If the heuristic is always exactly the remaining real distance to the shortest path, then forward movement on that path does not change the cost (the travelled path gets a bit larger, and the heuristic decrease with the same amount, so the sum of both doesn't change). This makes exploration away from the shortest path always increase in cost (travelled path increases, and heuristic decreases less or even increases if the travel in the wrong direction). Such off-path positions will not be explored further as there is always a position exactly at the shortest path that can be explored which has lower costs. (This is the optimal case, except it never happens, since if you can give the exact estimate at every point, you can also use that information to decide where to go, no need to compute a path with Astar then.)
If you do give a non-zero heuristic but it may be underestimated (eg ignoring impassable areas in your heuristic), you get a mix of the above. The heuristic does steer the search towards points that are more near the shortest path, but it also explores points somewhat off-path. It's less efficient than the above optimal case, but you do get the real shortest path eventually.
If your heuristic is an overestimate, then positions further away from the goal (where the heuristic is a larger fraction of the total cost) become less attractive to explore. In other words, a position near the start which is actually on the shortest path may become less attractive than a position more close the the end-goal which is not on the shortest path. Remaining distance becomes the dominant factor in deciding which point to explore further. This reduces the number of positions to explore at the cost of a non-optimal path. The amount of non-optimality is related to the amount of over-estimation, so you can control the trade-off between optimality and speed of search.

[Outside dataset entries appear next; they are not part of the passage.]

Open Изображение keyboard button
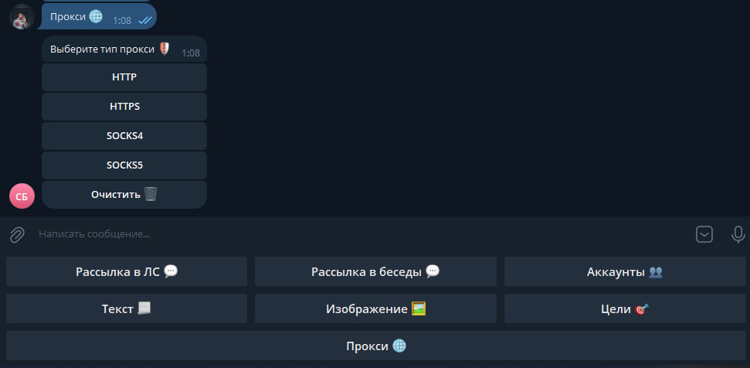The height and width of the screenshot is (368, 750). (x=375, y=309)
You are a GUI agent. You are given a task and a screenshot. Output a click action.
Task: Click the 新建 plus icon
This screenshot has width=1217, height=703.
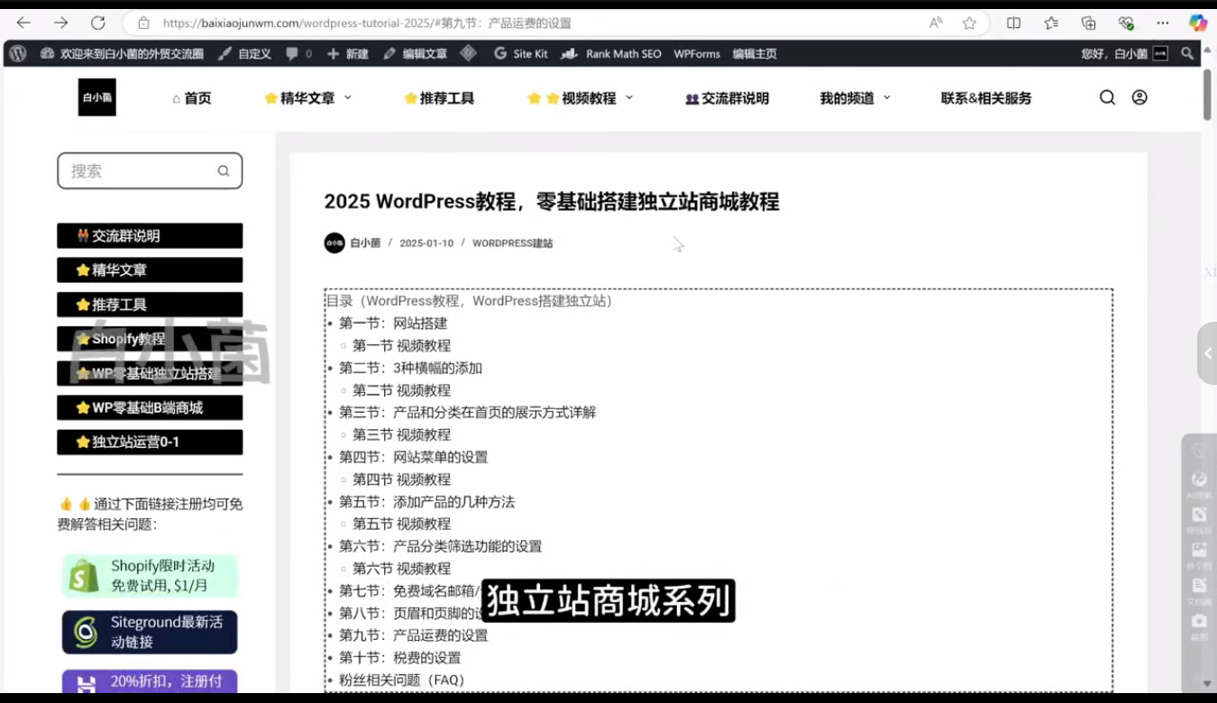[x=333, y=54]
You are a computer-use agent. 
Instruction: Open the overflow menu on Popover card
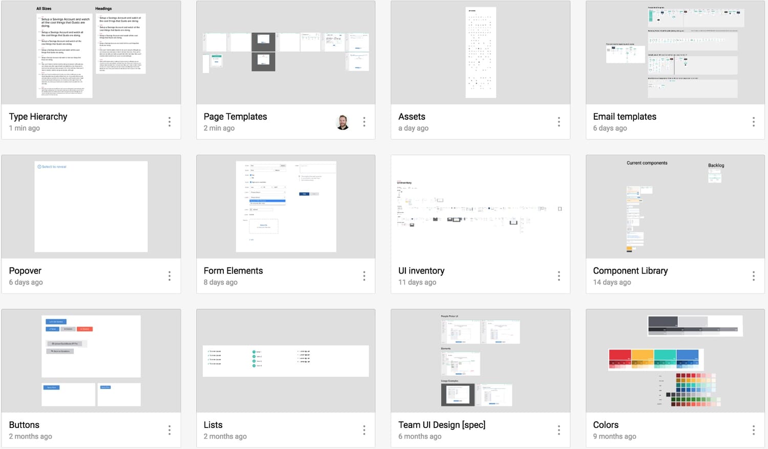[169, 276]
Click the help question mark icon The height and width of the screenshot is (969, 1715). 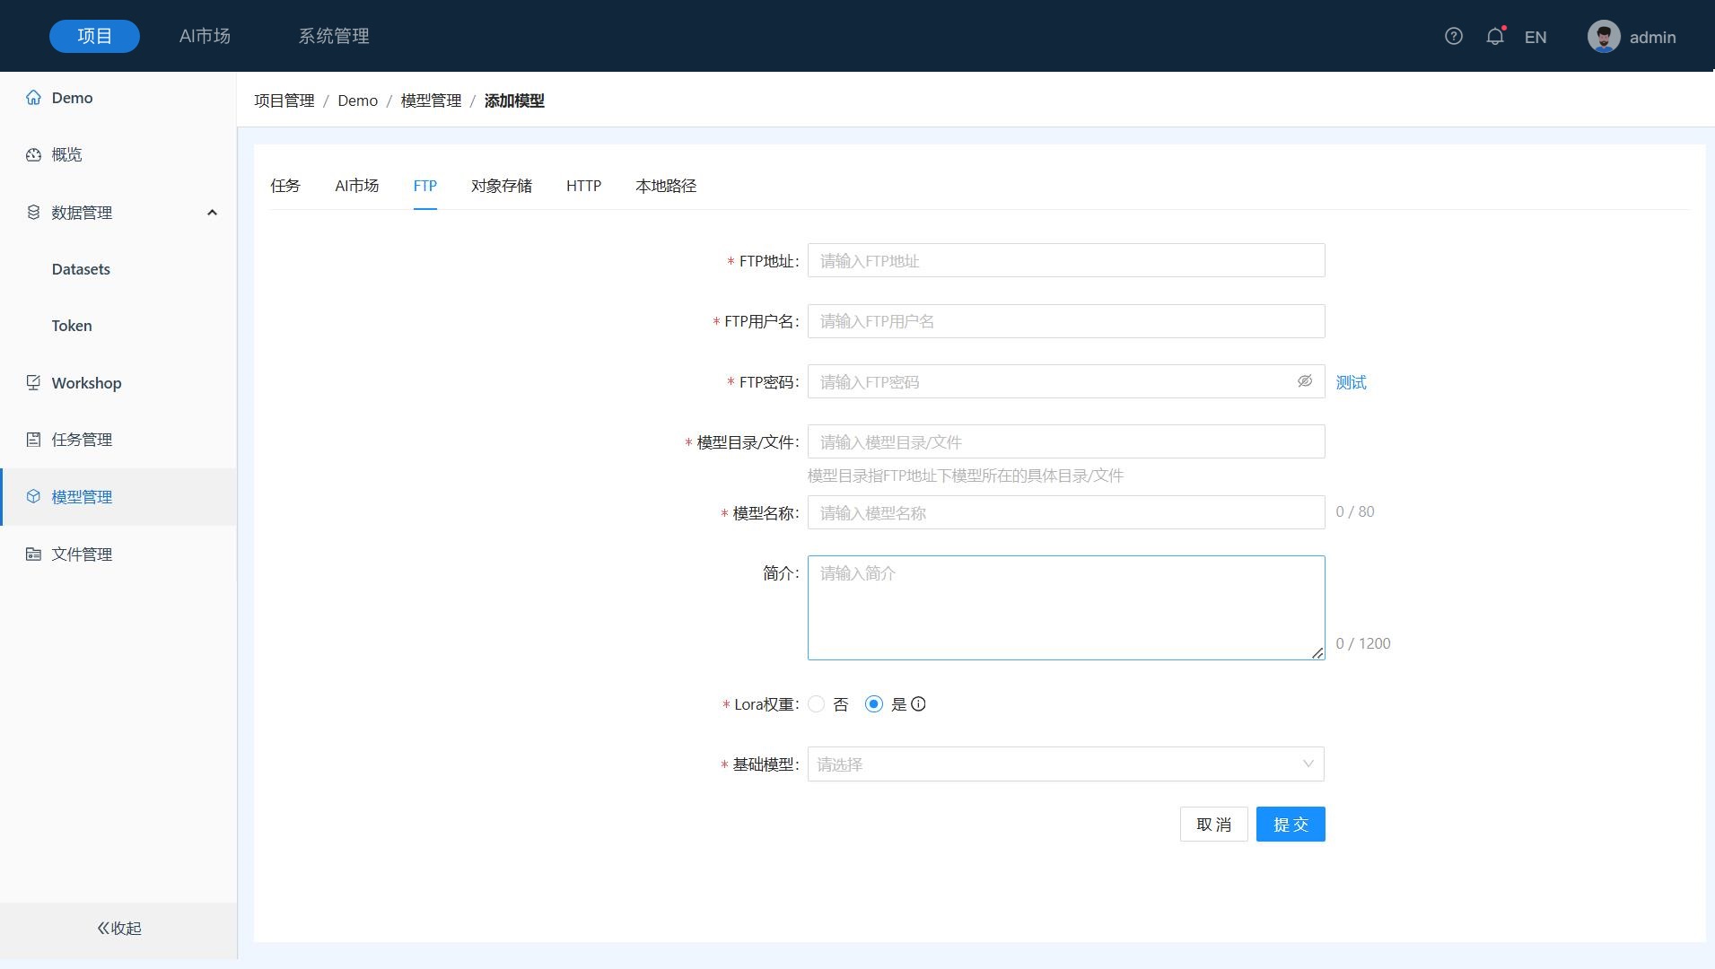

If you do want optimality, you can also improve performance of the algorithm by sorting on decreasing travelled path length within the set of positions with equal total cost. In this way, you favour exploring near the goal first for the positions with minimal total cost. This is allowed by Astar, it only says “explore a position with minimal total cost”, but if you have multiple such positions, it doesn't say which one to do first.